◆ PAGE TEXT:
Cleaning Out the Tack Room

    Cleaning the tack room. Photo by Holly Covey.

There is a rhythm to life with horses. We are one with universe when we are with our horses, or in our barn and peace space. Except … when we have to clean out the tack room.

I’m not afraid. I waded right in today, loins girded, full measure of courage loaded. I was going to scour that tack room from top to bottom, sweep, cobweb, wipe, clean, pick up, fold, organize and arrange. Yes, that was the initial plan.

But. Of course, the courage leaked out and wandered down the barn aisle, looking for an empty feed sack to put the swept-up dirt in, and found an old magazine it really needed to look in. I didn’t get sidetracked. Oh no. I had to make sure all the boots were paired up correctly and the velcro was all picked out, that was really important. And fold up all the pads and sort the good ones from the show ones, and put the show ones in the horse trailer. And there were some programs and literature in the horse trailer from last year’s events, and I needed to read them.

So, there was all this stuff I took out of the tack room and threw/placed carefully in the aisle, and then I did the cleaning stuff, and then … it was time for checking my phone. And I put a few more things away onto shelves, and found a few things I hadn’t seen for a while, and … so that’s how the tack room cleaning went. I should know better than to think I could do it an hour or two.

Of course, it took all day. And I don’t really have that much stuff. Or do I?  The last halter my best ever horse wore, the day we put him to sleep, and the last saddle pad he won, a white embroidered one from Surefire Horse Trials where he won a Training Level division on a hot Sunday afternoon, and we were almost the last trailer out of the field that day as the sun set in Virginia. What do you do with such things, so precious? What drawer do they go in?

Photo by Hal Microutsicos.

And the leather halter and name plate of the lovely young horse I sold on, and heard he was euthanized just a year later from an accident. The sad memories of my former horses, the leg wraps they wore, the bits they liked (and didn’t like), medicine that was labeled for a horse long gone. Leftover things, bits and pieces, memories that slide by of horses that helped me be the rider I am today.

◆ MATERIAL PROVIDED:
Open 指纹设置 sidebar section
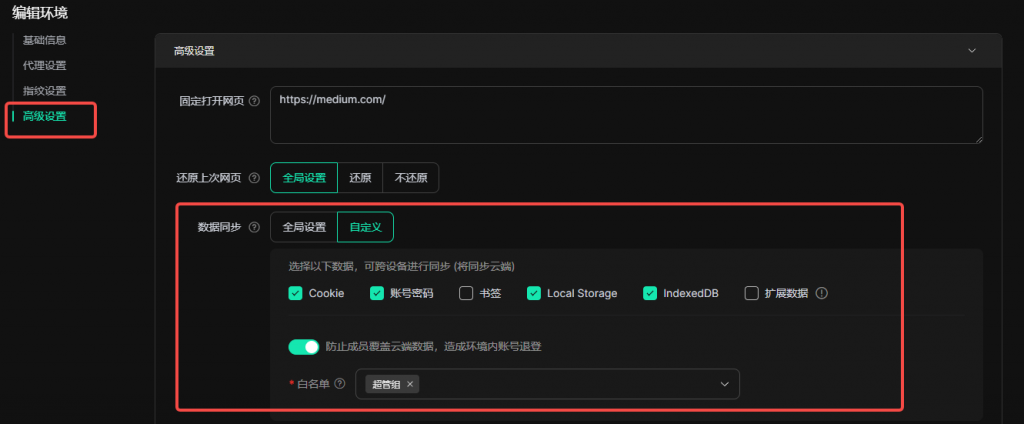Viewport: 1024px width, 424px height. tap(44, 91)
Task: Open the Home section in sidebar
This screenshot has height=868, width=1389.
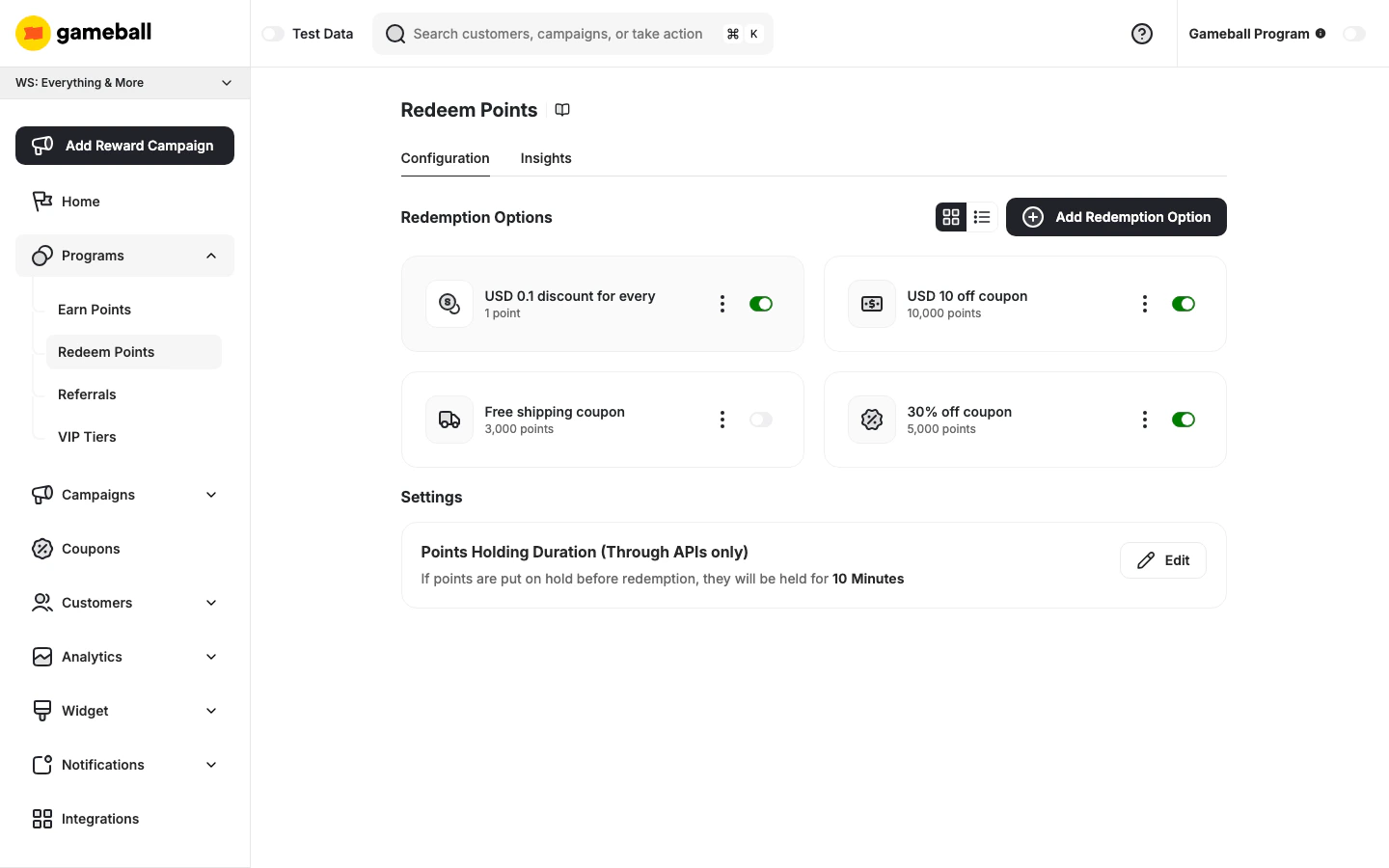Action: pyautogui.click(x=80, y=202)
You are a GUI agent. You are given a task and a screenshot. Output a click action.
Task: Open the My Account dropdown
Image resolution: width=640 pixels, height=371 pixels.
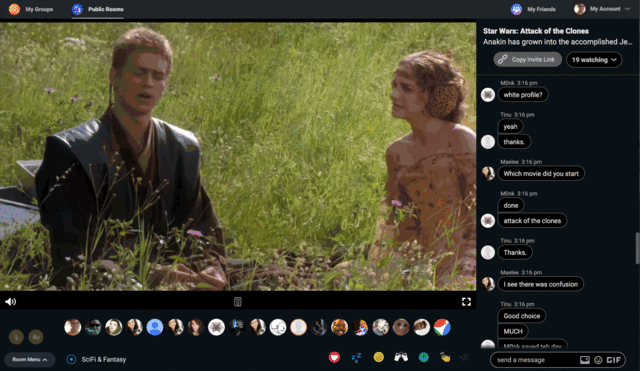coord(602,9)
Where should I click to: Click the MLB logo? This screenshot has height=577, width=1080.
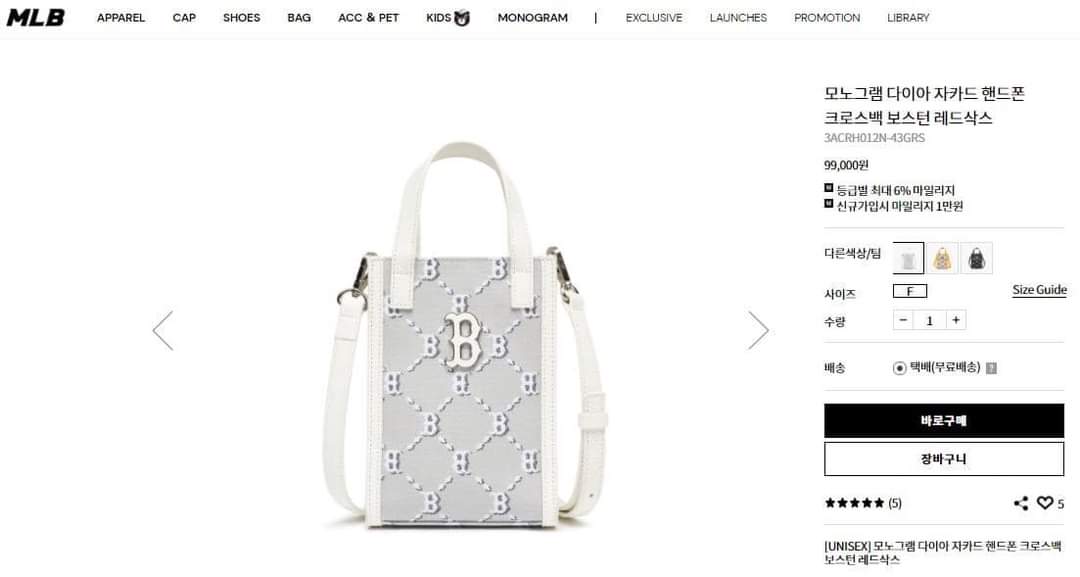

◆ WHAT THE EXERCISE ASKS: Continue the piece about cleaning out the tack room, picking up after its last paragraph.

◆ OUTPUT BELOW:
Of course, I’ve been letting it go for a while, just because I knew I’d find stuff that made me sad, and in the middle of the winter — it’s hard to be motivated in the cold to be wiping stuff and cleaning. Same for the middle of event season, you’re busy, you’ve got stuff to do and can’t spare the time to dive into a big project. In the fall, the light is leaving and you don’t have time. It’s too hot in the summer to be moving things around and cleaning under them. Oh, the excuses. But the real reason was I didn’t want to see that halter, that saddle pad, that nameplate, that medicine jar, those bits, those bridles, the things that reminded me of great times with great horses past.

There are two ways to handle a tack room. Clean it all the time, throw things out, purge and glean constantly. Keep it so clean you could cook on the top of the plastic saddle pad keeper and do surgery on the floor. Hmmm. Well, it’s a goal.

Or the other way. Hang a bridle, then hang another bridle. Throw a pad. Throw another pad on top, and yet another. Unrolled bandages. A wee bit of dirt in the corner … more dirt near the door because the welcome mat got moved over for some reason and didn’t get put back where it belonged … a couple of things that belonged elsewhere but ended up on the floor, in a stack, on top of a cabinet or falling out of a drawer. You don’t do it on purpose — it just gets away from you. Like your life. You let things go, because you don’t want to put your hands on the sad stuff.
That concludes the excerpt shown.